You should expect staff to access that folder.
Project
A: The Blink Comparator
A device called a blink comparator has been used in Astronomy for many years, to look for objects moving against the fixed background of stars. The idea is to take two pictures of the same area of sky, a few days apart. The pictures are then set up in an optical arrangement that rapidly flicks between the two images. If the images are carefully aligned, fixed stars appear in the same place when each image is viewed. Anything moving appears to blink. The blink comparator is most famous as the device that Clyde Tombaugh used to search for Pluto in 1929/30. Two modern pictures taken 24 hours apart show Pluto moved slightly against the background stars (arrow). (Photos from http://www.astrosociety.org/education/publications/tnl/10/10.html#illus)
A web site that shows Tombaugh, with his original sky pictures and equipment is:
http://ircamera.as.arizona.edu/NatSci102/lectures/pluto.htm (scroll down quite a way).

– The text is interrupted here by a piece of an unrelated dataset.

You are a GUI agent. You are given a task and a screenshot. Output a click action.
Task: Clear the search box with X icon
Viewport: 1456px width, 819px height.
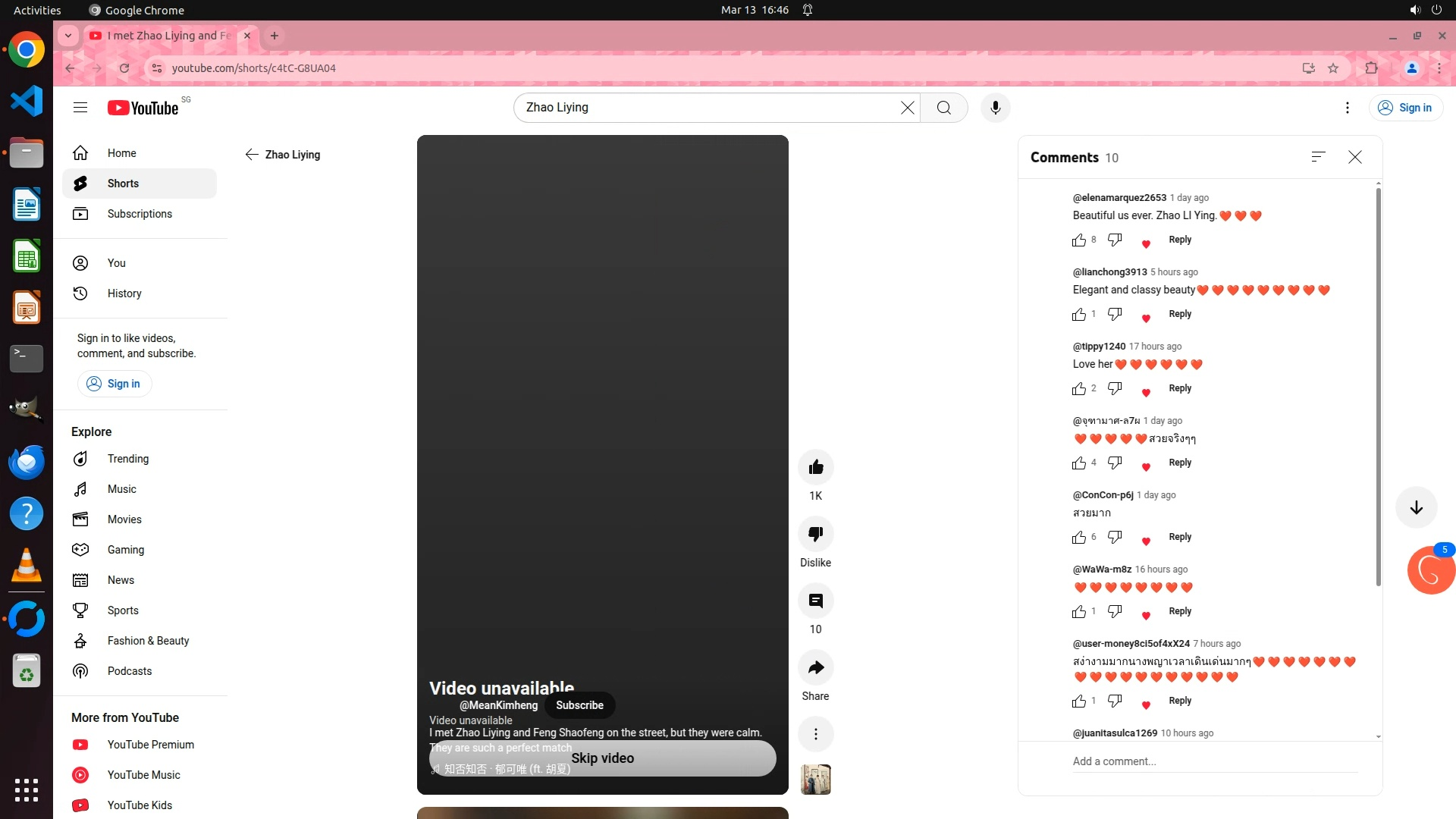[907, 108]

A blink comparator is also useful for comparing digital photographs and designs. In fact, an way to test your program will be to take an image – make a small change using a Paint program and compare with the original.
The task:
Design a program to do Blink comparison.
It should use an OpenFileDialog to allow someone to load two images and
blink them. You will need to
experiment. Your user interface might show
both pictures and then have a third picture box in which you ‘blink’ one or the
other; it might only have one picture
box.
You might blink automatically, using a timer, or you might provide a ‘blink’
button. The design is up to you.
Improvements: You might allow drawing on the image to note differences; you might provide help in aligning images (look at Tombaugh’s originals to see what the issues might be; Anything else you can think of.
Project
B: The Photo Album Page
In the old days of print photography, people organized their photos in photograph albums. A page in an album held several photographs. Some albums have pages with plastic pouches for photos, some have frame areas, others are just sheets of paper on which photos can be stuck. Two interesting examples follow.


Your task is to design a program that will manage a page of photos. Assume that photos are rectangular – you don’t need to deal with the more complex shapes shown in the examples above.

A minimum requirement is for a page that allows at least six pictures to be loaded (using the open file dialog) and displayed. You must provide some way of giving at least limited control of layout to the person using the program. The program design is up to you. Please discuss ideas with us before trying implementation.
Improvements: Can you allow the user to move and/or resize images interactively with the mouse? What about saving a page and its layout to a file (don’t save the images themselves – you need only record the file names). What about captions? When one image partly overlaps another is it possible to decide which is on top? Do you respect aspect ratio?
FOR BOTH PROJECTS – FOR BOTH PROJECTS – FOR BOTH PROJECTS – FOR BOTH PROJECTS
Something you will need to know: If you have obtained a file name, and have a picture box, to get the file loaded into the picture box you write:
PictureBox1.Image = New Bitmap(OpenFileDialog.Filename)
(Not … = New Image(…) as one might reasonably expect!